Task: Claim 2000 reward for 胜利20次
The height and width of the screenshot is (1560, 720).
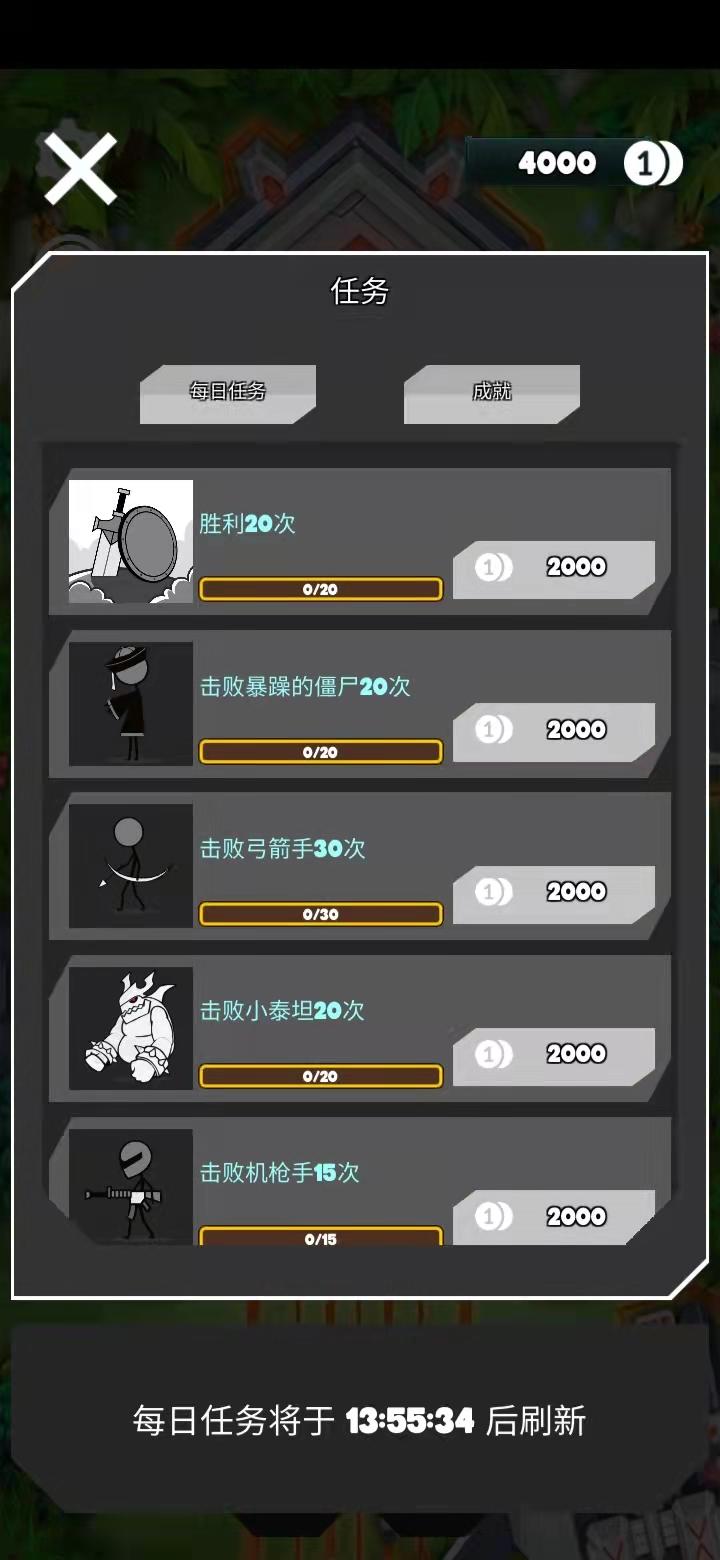Action: tap(554, 569)
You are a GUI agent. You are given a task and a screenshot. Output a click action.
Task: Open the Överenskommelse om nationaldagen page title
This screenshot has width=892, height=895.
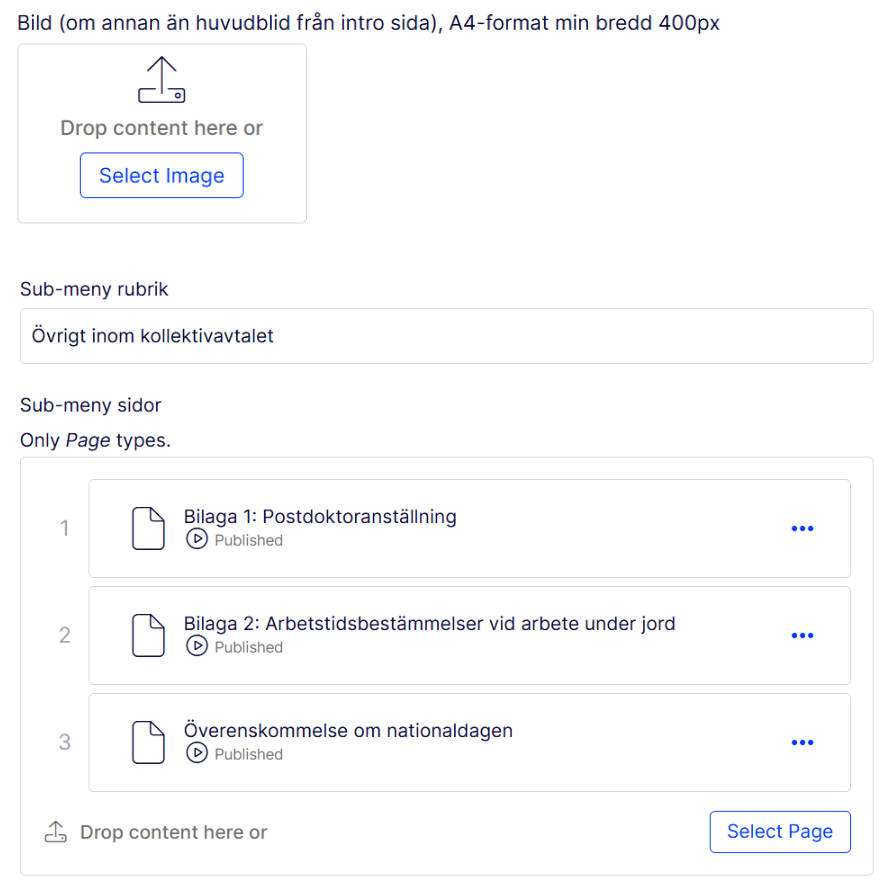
# # # # #
All of the preceding material should be output verbatim, with the pictures excluded.

--- Result for this task ---
Task: Claim 2000 reward for 胜利20次
The height and width of the screenshot is (1560, 720).
Action: tap(554, 569)
You are a GUI agent. You are given a task and a screenshot. Output a click action.
Task: Open the Överenskommelse om nationaldagen page title
This screenshot has width=892, height=895.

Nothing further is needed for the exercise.